*Exercises*:
• A. Can you print the part of the passage on peri-urban land in Ōtautahi Christchurch that runs from "Davis and her" up to and including "of high-density housing."?
• B. How would you sum up the passage on peri-urban land in Ōtautahi Christchurch in two sentences?
• C. Can you pick up the passage on peri-urban land in Ōtautahi Christchurch after its final sentence and keep it going?

─── Passage provided ───

Davis and her co-researchers used the findings to design five different combinations of food-growing and housing areas for peri-urban whenua. They shared these five designs with the survey participants and asked them to evaluate the pros and cons of each scenario. Participants were then asked to rank them, from most to least desirable. The most favoured scenario included a publicly accessible mixed-use greenbelt with food gardens, fruit trees, farmers markets and sports fields. The lowest-ranking scenario was farms connected by ‘corridors’ of high-density housing.
“What it boiled down to was they liked the fact that the greenbelt scenario was publicly accessible and offered multiple functions and benefits. So, it wasn't just housing or just food production. It was recreation, it was biodiversity and it was flood management. But their preference for this could also just be that they’re more familiar with the idea of greenbelts, so we’d need to do more research to pin down the why for preferring this.”
Residents and people who farm on the outskirts of Ōtautahi Christchurch were asked to rank five different peri-urban designs. The diagrams below show the findings of these rankings from least-preferred (5) to most-preferred (1). Use the arrows on the slideshow below to explore all five scenarios.
The purpose of the study is to help decision-makers, such as local councils and planners, think outside of ‘business as usual’ to provide food and housing in ways that benefits both urban and rural communities simultaneously.

─── Raw data ───

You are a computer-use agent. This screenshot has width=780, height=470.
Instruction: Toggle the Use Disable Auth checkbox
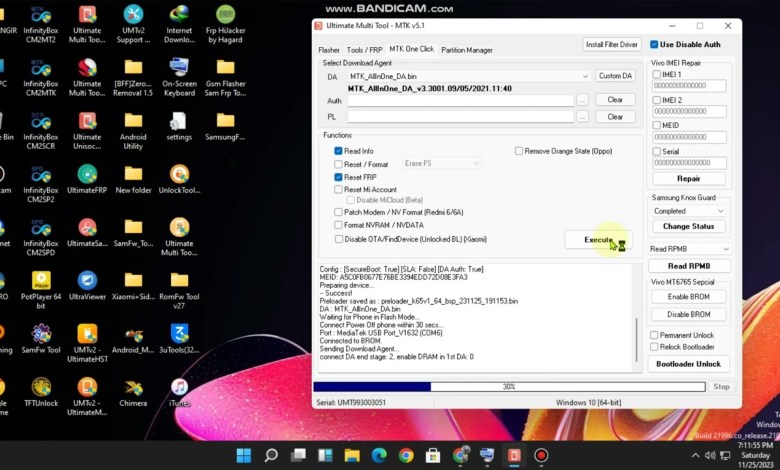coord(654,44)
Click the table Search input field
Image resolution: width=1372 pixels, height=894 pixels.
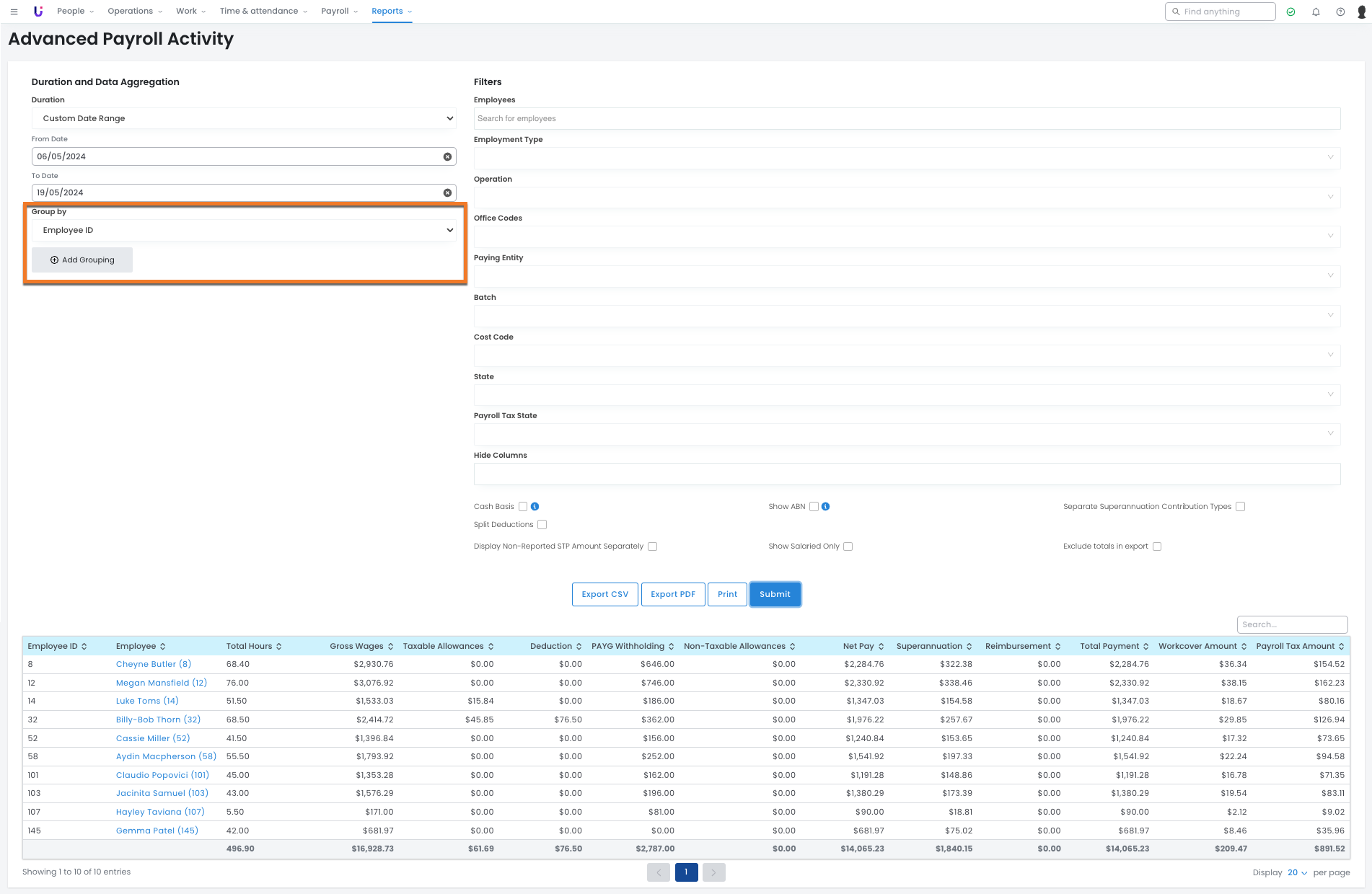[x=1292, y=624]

───
─── Raw data ───

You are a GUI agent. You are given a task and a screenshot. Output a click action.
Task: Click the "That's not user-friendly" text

───

*Answers given*:
• A.
Davis and her co-researchers used the findings to design five different combinations of food-growing and housing areas for peri-urban whenua. They shared these five designs with the survey participants and asked them to evaluate the pros and cons of each scenario. Participants were then asked to rank them, from most to least desirable. The most favoured scenario included a publicly accessible mixed-use greenbelt with food gardens, fruit trees, farmers markets and sports fields. The lowest-ranking scenario was farms connected by ‘corridors’ of high-density housing.

• B. Davis and co-researchers designed five combinations of food-growing and housing areas for peri-urban whenua, and survey participants ranked them: a publicly accessible mixed-use greenbelt came out most favored, while farms connected by corridors of high-density housing ranked lowest. The study aims to help decision-makers such as local councils and planners think beyond business as usual to provide food and housing in ways that benefit urban and rural communities at the same time.

• C.
Davis also points out that mana whenua and other Māori communities have a lead role to play in asking ‘what does the land want to be?’ as part of future land-use research and planning for the peri-urban zone.
“Applying a Te Ao Māori lens will help ensure that communities, whenua and te taiao all thrive in our future peri-urban zones,” she says.
Davis says that she and her co-researchers intend to use this study’s findings to investigate the question “Can cities in Aotearoa New Zealand feed themselves?” as part of future research.
Urban residents’ access to food can make or break how resilient urban communities are in the face of severe weather, natural disasters and other major events. The researchers will be looking at foodsheds (an area supplying a specific city, town or community with food) as one way of keeping our nation well-fed during crises.